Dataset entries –
════
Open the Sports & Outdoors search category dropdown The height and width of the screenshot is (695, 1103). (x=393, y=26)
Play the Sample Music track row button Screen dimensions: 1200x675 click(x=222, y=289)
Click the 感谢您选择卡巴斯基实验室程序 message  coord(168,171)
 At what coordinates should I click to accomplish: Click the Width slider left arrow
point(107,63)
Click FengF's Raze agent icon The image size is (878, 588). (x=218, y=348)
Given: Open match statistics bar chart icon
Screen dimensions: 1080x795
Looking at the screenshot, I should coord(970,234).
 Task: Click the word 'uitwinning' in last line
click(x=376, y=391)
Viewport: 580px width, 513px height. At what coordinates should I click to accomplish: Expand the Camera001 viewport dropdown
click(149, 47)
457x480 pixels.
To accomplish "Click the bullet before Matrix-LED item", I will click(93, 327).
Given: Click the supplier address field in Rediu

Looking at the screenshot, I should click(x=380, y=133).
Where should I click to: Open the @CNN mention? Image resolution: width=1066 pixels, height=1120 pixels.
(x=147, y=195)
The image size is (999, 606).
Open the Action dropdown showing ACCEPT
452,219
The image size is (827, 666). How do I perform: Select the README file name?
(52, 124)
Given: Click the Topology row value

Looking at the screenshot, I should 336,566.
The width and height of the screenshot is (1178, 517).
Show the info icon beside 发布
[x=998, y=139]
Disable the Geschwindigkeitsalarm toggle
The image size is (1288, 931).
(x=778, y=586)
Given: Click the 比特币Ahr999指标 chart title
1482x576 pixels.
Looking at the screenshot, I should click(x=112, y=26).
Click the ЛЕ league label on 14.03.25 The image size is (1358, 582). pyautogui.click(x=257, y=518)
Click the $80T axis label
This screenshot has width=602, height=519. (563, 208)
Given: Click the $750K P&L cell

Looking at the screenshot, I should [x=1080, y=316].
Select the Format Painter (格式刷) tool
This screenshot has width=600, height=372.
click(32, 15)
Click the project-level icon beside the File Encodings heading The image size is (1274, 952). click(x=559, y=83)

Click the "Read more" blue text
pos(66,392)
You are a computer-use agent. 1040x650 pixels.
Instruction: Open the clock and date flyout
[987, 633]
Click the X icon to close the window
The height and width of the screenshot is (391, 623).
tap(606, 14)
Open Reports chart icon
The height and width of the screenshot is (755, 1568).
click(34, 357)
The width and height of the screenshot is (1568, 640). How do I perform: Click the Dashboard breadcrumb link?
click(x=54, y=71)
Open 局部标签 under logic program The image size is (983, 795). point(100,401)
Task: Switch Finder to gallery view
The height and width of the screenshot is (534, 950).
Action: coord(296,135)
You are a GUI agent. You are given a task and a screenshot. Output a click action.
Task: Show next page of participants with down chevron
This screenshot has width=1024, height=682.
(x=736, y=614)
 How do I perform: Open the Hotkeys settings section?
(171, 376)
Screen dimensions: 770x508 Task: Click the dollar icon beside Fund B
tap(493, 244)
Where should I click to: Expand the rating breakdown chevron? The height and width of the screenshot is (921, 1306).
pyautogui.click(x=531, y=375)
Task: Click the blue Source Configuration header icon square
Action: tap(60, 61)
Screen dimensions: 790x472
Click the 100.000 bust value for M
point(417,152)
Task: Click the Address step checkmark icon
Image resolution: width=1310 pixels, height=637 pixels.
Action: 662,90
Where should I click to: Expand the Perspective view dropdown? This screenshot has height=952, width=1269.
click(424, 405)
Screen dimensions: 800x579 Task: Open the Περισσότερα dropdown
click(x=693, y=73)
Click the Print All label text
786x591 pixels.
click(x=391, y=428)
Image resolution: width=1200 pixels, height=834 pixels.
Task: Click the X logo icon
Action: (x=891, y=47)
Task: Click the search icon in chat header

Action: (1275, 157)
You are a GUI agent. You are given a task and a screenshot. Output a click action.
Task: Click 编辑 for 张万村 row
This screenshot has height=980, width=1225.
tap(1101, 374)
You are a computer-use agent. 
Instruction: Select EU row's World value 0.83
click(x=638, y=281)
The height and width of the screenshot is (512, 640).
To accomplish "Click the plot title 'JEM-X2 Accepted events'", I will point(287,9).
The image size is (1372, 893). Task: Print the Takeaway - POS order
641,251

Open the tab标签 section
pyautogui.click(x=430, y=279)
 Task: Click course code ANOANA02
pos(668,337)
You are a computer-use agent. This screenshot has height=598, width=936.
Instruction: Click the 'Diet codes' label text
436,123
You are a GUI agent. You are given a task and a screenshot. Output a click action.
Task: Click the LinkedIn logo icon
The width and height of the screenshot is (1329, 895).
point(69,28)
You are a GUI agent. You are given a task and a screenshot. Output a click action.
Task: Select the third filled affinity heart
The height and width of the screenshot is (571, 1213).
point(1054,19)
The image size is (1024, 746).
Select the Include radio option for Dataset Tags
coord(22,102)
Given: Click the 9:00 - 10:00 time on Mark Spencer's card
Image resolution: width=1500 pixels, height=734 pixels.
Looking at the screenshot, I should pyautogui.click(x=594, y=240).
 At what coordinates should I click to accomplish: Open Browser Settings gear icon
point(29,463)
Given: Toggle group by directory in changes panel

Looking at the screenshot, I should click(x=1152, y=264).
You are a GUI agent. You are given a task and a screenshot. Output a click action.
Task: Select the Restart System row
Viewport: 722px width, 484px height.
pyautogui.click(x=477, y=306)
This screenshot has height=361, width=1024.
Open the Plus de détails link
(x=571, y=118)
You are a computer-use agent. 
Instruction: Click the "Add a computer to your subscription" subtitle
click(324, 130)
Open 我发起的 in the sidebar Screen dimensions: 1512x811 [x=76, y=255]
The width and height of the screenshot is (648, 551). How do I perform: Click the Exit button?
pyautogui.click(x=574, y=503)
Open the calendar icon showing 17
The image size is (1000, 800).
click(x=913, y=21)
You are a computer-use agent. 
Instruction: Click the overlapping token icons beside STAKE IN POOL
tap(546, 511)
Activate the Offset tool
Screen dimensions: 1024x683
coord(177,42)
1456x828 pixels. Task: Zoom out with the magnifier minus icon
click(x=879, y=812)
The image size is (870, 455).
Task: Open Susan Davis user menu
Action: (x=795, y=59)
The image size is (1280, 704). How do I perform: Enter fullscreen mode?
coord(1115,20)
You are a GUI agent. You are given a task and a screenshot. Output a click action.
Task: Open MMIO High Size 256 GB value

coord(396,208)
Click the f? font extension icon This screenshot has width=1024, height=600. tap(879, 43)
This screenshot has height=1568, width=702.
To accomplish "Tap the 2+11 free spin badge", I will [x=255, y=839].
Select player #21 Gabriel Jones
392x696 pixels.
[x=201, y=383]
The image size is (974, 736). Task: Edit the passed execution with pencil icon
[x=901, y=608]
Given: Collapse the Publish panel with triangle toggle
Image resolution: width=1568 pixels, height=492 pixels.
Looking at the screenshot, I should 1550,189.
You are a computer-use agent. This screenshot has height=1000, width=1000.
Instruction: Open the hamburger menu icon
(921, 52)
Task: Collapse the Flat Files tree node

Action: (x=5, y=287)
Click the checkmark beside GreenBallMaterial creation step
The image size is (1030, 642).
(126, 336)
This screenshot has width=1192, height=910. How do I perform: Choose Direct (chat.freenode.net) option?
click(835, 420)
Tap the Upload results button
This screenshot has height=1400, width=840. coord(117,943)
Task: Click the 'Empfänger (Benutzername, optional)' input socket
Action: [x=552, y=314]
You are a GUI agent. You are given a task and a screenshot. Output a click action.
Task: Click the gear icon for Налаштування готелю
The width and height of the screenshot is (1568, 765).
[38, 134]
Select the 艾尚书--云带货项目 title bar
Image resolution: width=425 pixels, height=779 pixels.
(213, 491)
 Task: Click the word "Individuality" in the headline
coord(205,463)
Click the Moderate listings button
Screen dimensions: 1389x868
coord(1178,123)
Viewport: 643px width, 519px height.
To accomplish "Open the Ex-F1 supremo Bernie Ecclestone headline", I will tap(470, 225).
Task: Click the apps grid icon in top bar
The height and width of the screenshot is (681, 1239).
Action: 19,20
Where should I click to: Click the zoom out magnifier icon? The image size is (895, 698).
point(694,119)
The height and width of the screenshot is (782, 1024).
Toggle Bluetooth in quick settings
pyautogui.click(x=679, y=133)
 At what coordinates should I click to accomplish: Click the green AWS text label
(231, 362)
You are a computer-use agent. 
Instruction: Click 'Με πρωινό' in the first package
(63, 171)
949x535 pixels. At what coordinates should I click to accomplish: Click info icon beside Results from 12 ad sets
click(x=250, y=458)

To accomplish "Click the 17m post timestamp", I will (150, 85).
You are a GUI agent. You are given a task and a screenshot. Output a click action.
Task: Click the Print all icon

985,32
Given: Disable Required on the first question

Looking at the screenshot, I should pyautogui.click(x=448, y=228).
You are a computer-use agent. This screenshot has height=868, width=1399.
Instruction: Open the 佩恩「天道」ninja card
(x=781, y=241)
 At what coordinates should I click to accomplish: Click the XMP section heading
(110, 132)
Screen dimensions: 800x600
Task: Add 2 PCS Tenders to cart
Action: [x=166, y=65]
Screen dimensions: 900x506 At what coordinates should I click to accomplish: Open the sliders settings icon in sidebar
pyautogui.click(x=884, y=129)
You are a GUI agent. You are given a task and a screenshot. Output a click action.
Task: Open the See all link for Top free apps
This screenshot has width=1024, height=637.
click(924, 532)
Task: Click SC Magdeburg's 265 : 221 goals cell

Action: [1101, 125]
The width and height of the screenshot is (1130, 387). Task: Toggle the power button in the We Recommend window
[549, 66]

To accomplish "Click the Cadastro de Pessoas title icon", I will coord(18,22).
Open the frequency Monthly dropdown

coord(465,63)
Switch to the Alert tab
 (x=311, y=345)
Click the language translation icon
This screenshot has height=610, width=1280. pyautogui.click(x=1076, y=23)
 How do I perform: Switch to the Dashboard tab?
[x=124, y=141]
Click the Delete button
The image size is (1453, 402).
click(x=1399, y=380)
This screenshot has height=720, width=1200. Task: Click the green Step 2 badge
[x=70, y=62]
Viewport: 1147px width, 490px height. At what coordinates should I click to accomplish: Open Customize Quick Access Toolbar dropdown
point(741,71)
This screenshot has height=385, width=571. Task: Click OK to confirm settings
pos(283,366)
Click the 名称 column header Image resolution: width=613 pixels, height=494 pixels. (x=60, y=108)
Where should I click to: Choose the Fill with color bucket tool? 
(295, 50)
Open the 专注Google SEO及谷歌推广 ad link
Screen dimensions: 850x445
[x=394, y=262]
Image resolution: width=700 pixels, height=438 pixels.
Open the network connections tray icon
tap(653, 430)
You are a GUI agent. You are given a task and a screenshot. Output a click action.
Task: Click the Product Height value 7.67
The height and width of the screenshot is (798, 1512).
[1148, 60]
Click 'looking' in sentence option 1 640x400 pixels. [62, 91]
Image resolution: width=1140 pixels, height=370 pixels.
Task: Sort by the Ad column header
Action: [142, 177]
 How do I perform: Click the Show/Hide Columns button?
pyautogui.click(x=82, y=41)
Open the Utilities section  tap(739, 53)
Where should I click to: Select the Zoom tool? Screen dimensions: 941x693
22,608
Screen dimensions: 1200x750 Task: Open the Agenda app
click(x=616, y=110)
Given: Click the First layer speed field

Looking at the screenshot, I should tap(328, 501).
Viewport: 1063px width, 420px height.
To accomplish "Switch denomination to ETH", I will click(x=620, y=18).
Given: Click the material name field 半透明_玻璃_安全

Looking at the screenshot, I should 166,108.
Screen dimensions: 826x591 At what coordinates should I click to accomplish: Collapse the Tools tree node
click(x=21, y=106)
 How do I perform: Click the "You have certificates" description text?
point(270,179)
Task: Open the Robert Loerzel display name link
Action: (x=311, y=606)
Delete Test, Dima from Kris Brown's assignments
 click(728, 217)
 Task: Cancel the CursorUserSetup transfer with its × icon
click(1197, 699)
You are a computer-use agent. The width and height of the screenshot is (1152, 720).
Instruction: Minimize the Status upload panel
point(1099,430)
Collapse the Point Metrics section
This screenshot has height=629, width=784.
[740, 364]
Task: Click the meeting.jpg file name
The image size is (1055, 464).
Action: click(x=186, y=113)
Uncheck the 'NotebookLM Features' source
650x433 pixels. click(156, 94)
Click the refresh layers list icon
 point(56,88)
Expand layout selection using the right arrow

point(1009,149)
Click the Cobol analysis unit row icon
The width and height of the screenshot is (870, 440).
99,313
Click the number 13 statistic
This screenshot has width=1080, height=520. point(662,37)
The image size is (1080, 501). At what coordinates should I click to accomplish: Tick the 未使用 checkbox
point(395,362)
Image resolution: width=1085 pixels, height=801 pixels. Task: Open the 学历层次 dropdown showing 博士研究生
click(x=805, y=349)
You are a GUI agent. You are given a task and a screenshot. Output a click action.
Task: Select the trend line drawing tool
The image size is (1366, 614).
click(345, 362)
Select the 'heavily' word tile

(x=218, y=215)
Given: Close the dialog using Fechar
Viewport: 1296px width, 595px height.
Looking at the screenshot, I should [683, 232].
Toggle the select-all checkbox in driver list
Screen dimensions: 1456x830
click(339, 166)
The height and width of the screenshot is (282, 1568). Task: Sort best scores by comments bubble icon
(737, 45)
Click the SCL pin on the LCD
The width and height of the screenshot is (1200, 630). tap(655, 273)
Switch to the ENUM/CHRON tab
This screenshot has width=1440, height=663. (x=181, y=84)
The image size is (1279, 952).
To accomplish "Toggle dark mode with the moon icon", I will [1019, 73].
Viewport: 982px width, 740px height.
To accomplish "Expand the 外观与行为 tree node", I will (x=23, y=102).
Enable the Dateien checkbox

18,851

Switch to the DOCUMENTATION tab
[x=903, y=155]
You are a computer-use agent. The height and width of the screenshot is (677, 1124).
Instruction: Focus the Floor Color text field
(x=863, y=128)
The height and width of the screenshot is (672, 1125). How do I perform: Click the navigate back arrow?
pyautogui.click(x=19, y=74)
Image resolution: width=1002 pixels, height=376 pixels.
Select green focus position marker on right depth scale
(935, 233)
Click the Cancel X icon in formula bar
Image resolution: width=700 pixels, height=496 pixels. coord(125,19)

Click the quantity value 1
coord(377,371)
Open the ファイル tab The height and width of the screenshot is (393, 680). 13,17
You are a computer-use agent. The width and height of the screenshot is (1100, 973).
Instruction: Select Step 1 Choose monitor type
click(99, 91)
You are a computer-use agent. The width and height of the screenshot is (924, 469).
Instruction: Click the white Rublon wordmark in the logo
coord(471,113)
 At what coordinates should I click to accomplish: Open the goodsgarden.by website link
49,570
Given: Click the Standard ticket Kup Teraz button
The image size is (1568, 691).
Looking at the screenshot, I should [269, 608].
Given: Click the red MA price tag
════
Exercise goal – Look through the entries for the string "apps". Every line that has it belongs in the answer.

Written answer –
Task: Click the apps grid icon in top bar
Task: Open the See all link for Top free apps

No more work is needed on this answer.